Keep every line in which "agent" occurs and drop the rest of the data.

* _Data excerpts_:
== Segment start ==

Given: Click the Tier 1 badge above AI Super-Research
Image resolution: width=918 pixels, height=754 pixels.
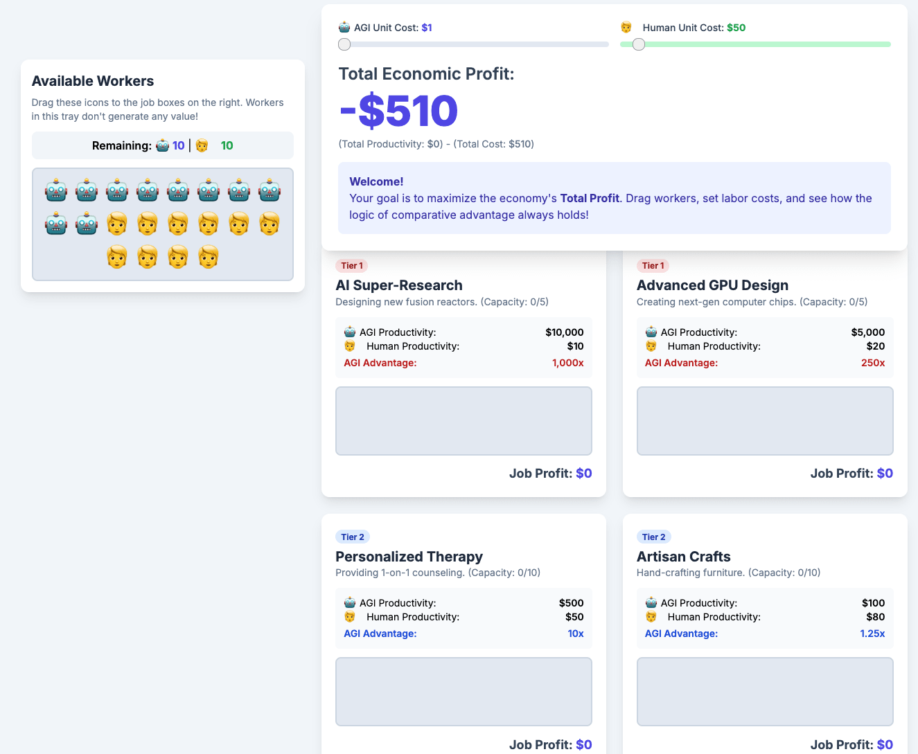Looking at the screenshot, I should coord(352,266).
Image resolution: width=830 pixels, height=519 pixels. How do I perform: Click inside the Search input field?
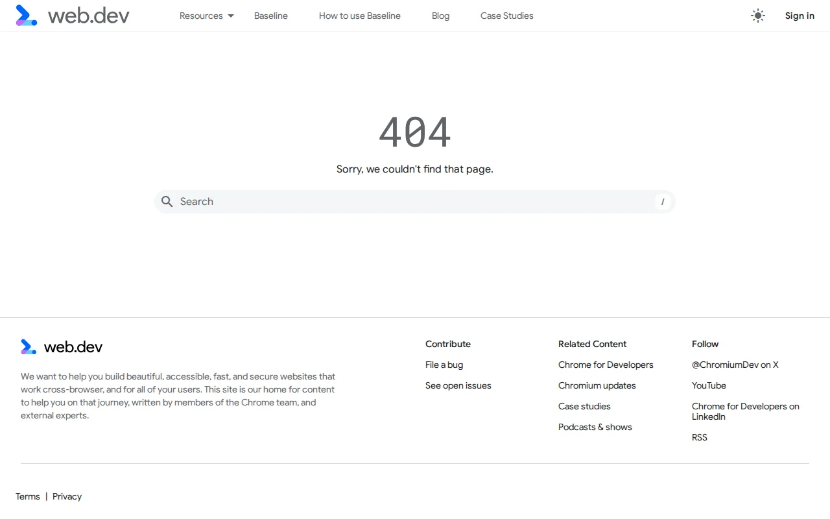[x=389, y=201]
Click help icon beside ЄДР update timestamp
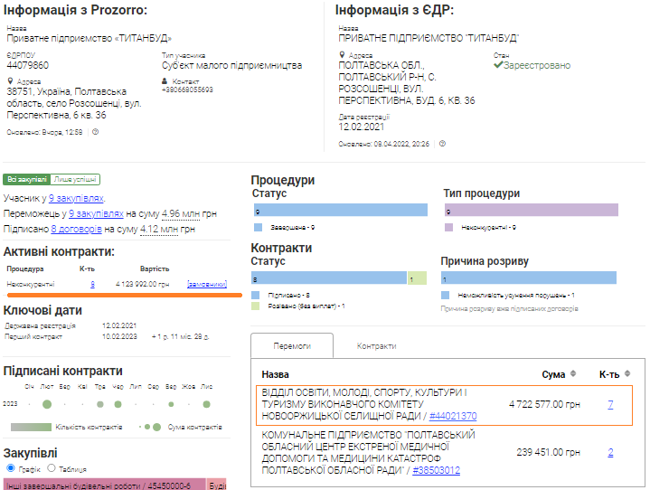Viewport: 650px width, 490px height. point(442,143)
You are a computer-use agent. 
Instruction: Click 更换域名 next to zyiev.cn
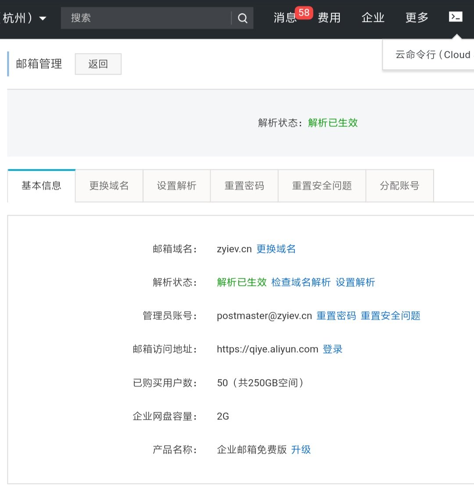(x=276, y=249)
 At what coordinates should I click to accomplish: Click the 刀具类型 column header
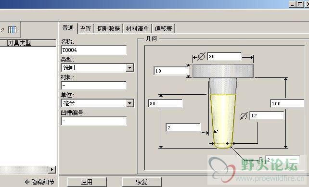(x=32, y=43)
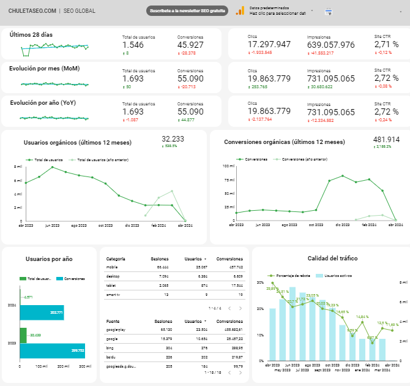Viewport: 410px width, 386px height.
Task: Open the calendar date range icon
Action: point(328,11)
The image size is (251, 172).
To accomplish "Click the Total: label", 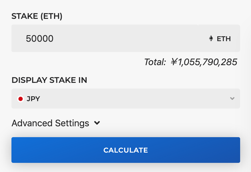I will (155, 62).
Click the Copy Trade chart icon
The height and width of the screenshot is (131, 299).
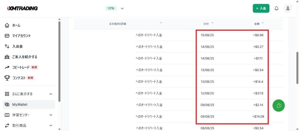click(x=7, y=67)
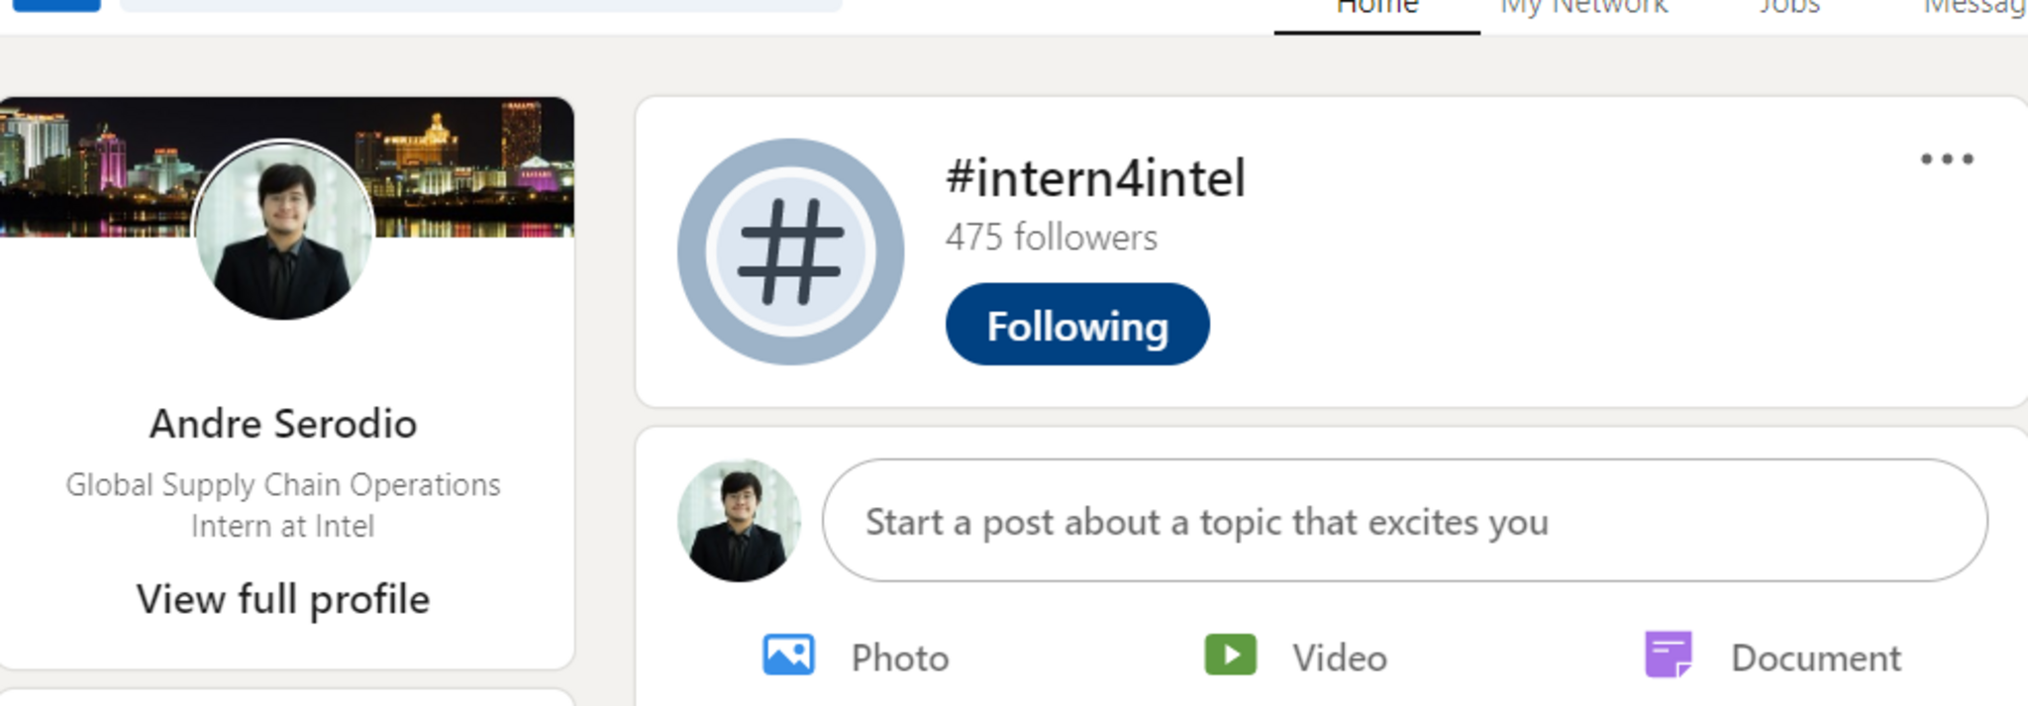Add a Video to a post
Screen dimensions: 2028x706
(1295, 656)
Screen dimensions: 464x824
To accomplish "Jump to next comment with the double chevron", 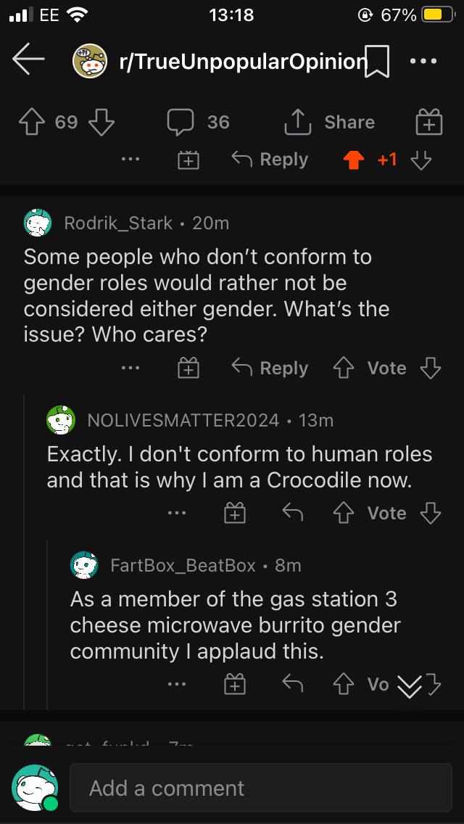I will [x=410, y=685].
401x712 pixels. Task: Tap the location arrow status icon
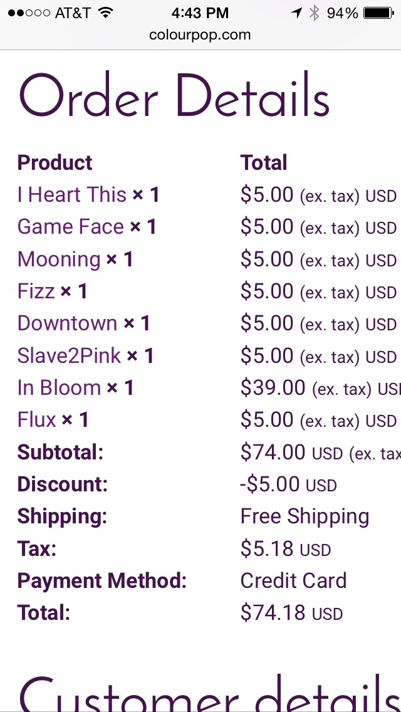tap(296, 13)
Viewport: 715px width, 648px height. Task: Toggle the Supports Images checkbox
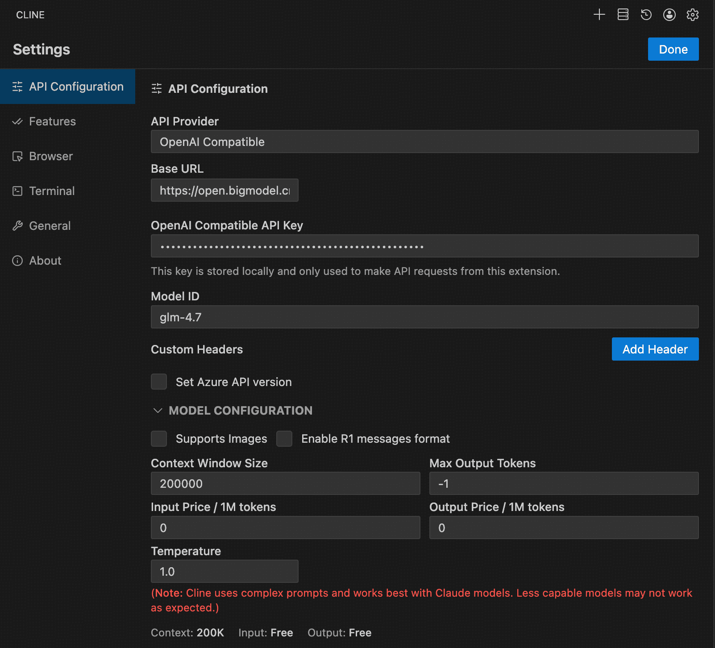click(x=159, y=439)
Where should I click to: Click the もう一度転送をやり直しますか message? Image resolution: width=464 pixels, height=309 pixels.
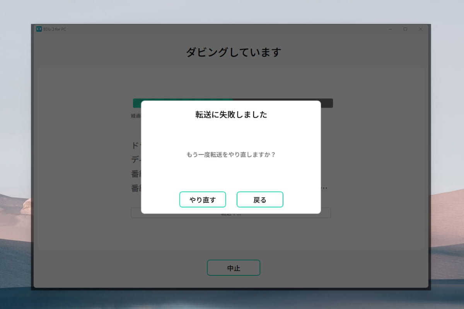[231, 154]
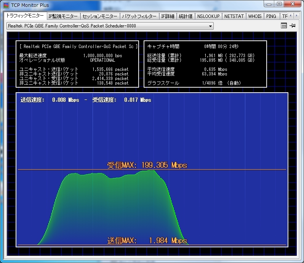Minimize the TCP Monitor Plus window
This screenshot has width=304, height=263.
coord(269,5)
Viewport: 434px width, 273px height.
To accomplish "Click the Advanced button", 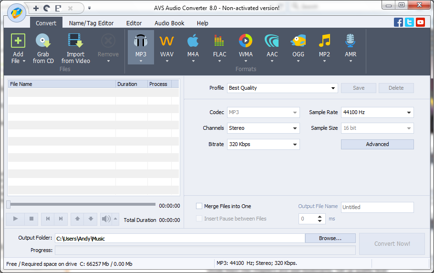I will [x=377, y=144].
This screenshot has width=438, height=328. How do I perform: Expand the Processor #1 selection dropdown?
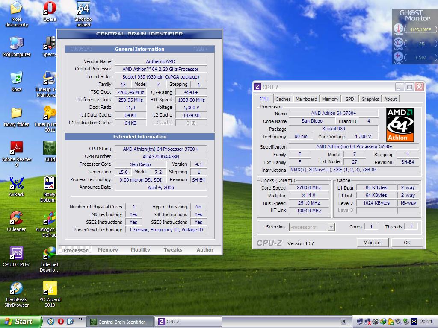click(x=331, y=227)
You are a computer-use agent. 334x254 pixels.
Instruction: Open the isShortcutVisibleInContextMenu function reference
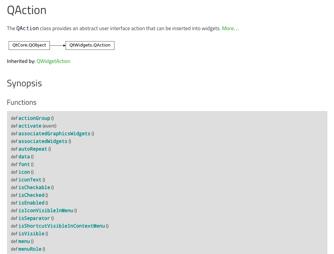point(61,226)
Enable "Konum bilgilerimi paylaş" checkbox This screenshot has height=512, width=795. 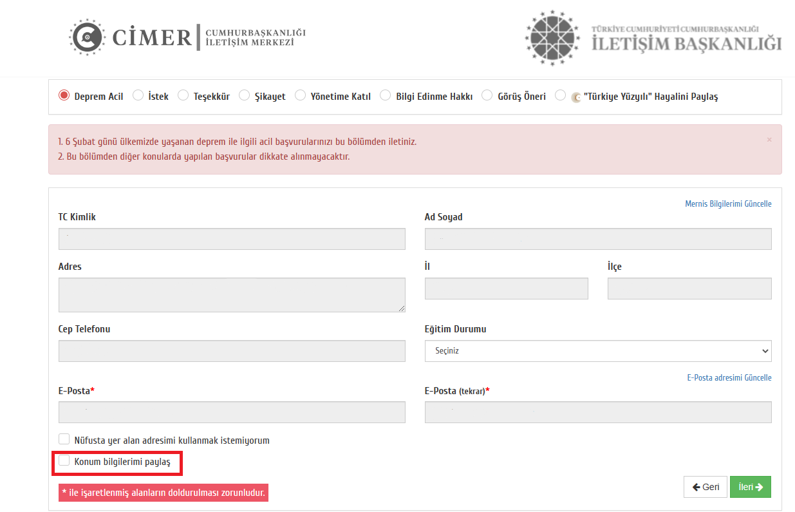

== Segment end ==

* _Written solution_:
You are a computer-use agent. 
You are a computer-use agent. 334x254 pixels.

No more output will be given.